In case you can’t find my position on a specific matter, here’s an FAQ to clarify some of my stances.
I voted to Remain and nothing I have seen in recent years has demonstrated that I was wrong to do so. I am a big believer in internationalism, and think that we as a country were far stronger as a leading member of one of the largest trading blocs in the world than we are as an isolated outlier. I believe that we ought to Rejoin the EU as soon as practicable, and somewhere around 65% of the country now agrees with that.
However, Rejoining is not my top priority, for the simple reason that anything done can be undone the next time a Conservative government is elected, which could well be on the basis of a minority of the votes.

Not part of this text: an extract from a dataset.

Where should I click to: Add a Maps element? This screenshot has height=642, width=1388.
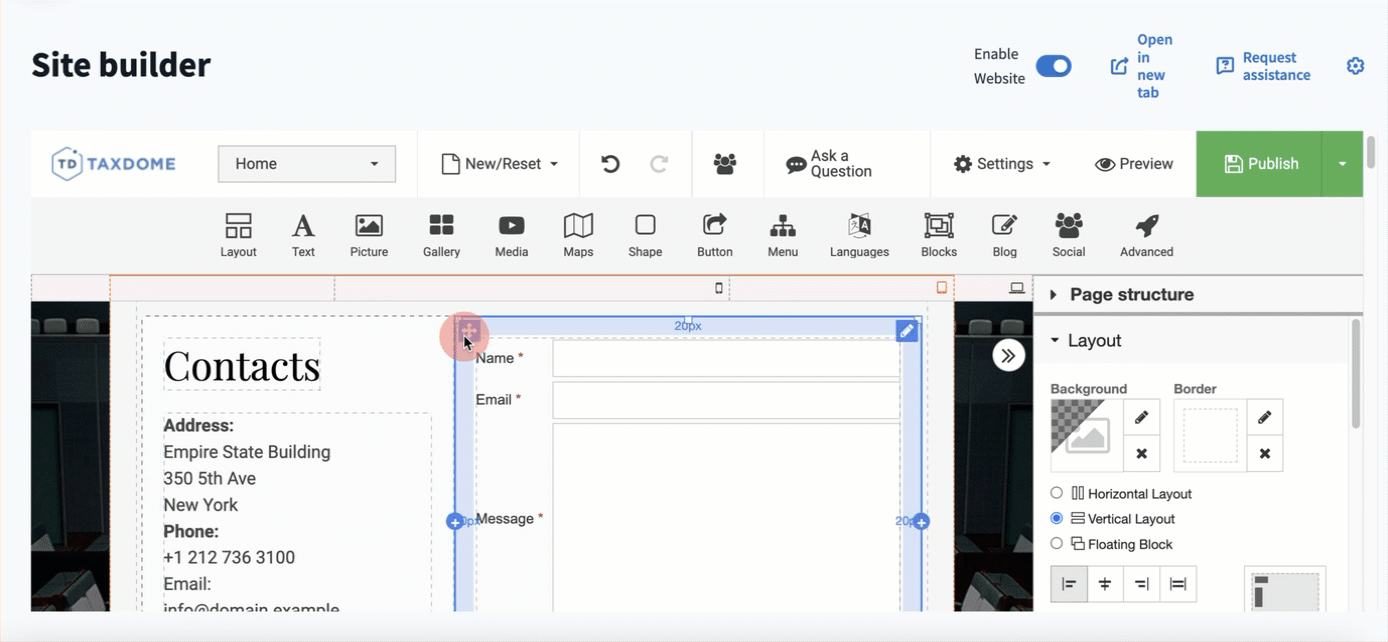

As such, my view is that we need to switch to Proportional Representation first, to protect our country from political madmen.
This is a really difficult one in one respect, but actually quite simple in others. There are plenty of people who argue that getting the Tories out is paramount, but I think there is an even more urgent issue. Not the NHS, not education, not our relationship with Europe – though all of these are both urgent and important – but how we elect our government to begin with. After all, the system right now is designed to hand 100% of the legislative power to a party which usually doesn’t even secure a majority of the votes. As such, we need a change to a system where power and views in Parliament are proportional to the votes actually received.

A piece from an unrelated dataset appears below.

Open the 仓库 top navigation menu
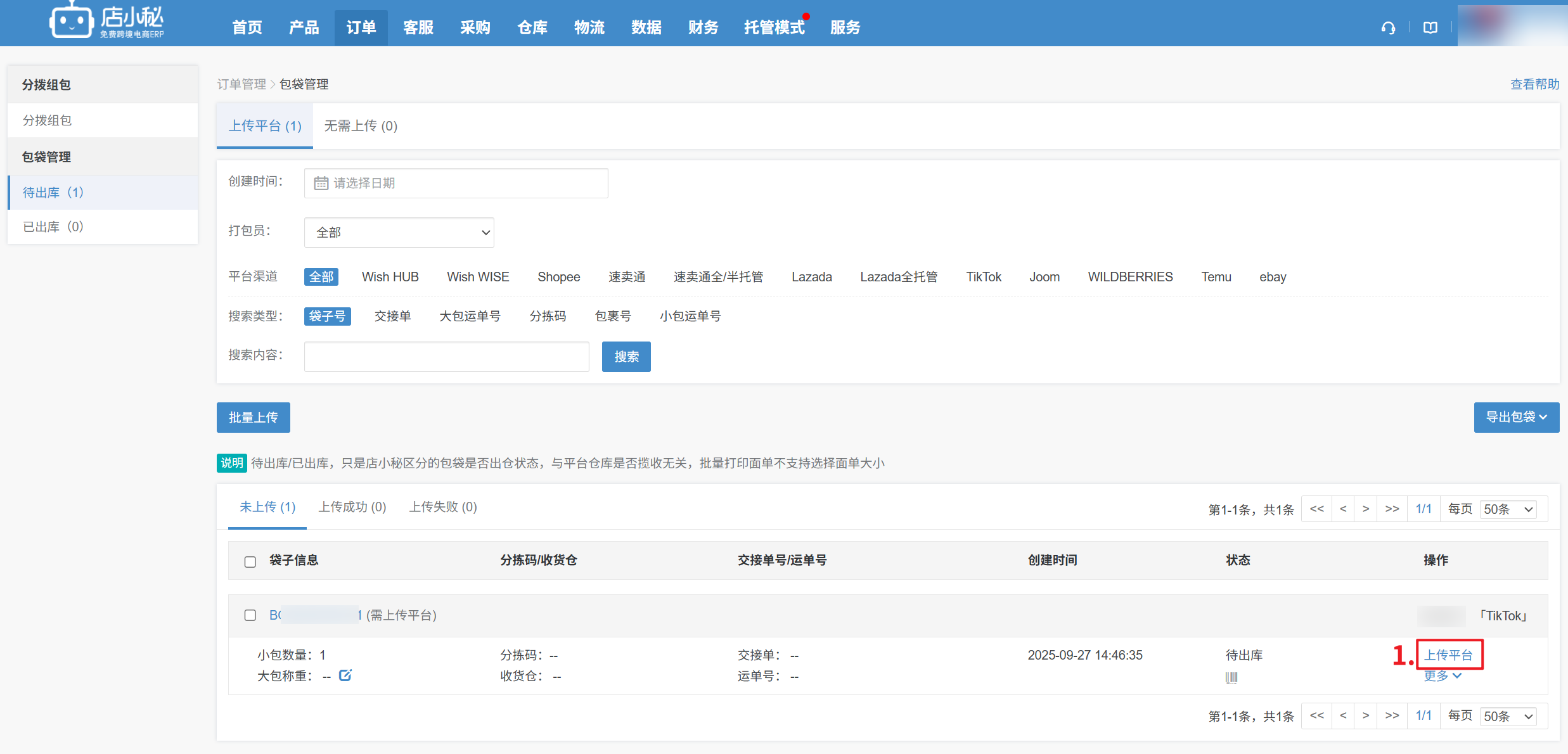 532,28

Until we have Proportional Representation, we don’t have representative democracy, and anything we do to improve the UK can be removed on a whim by an incoming government.
This is a subject that I have a huge amount of sympathy for, coming from Irish relatives and growing up during the Troubles. My thoughts about the current conflict are that it is absolutely imperative that the two sides lay down their arms and bring about peace.
That isn’t to say that I support Hamas – I don’t. But I do not think the vast amount of civilian death and destruction is an acceptable consequence of war.
This also doesn’t mention my views on whether Palestine should be a state or not. I freely admit that I don’t know enough about Palestine, but given I am a Liberal at heart, it is perhaps not surprising that I think people should have a choice of whether to collectively manage their own affairs as a state or to be subsumed into another state. I believe that all options should be kept on the table.
Finally, this leads to a general principle, which is that I generally believe that necessary military actions should be led by third party peacekeepers. What we have seen in this conflict is constant acts of revenge rather than any attempt to find a peaceful outcome.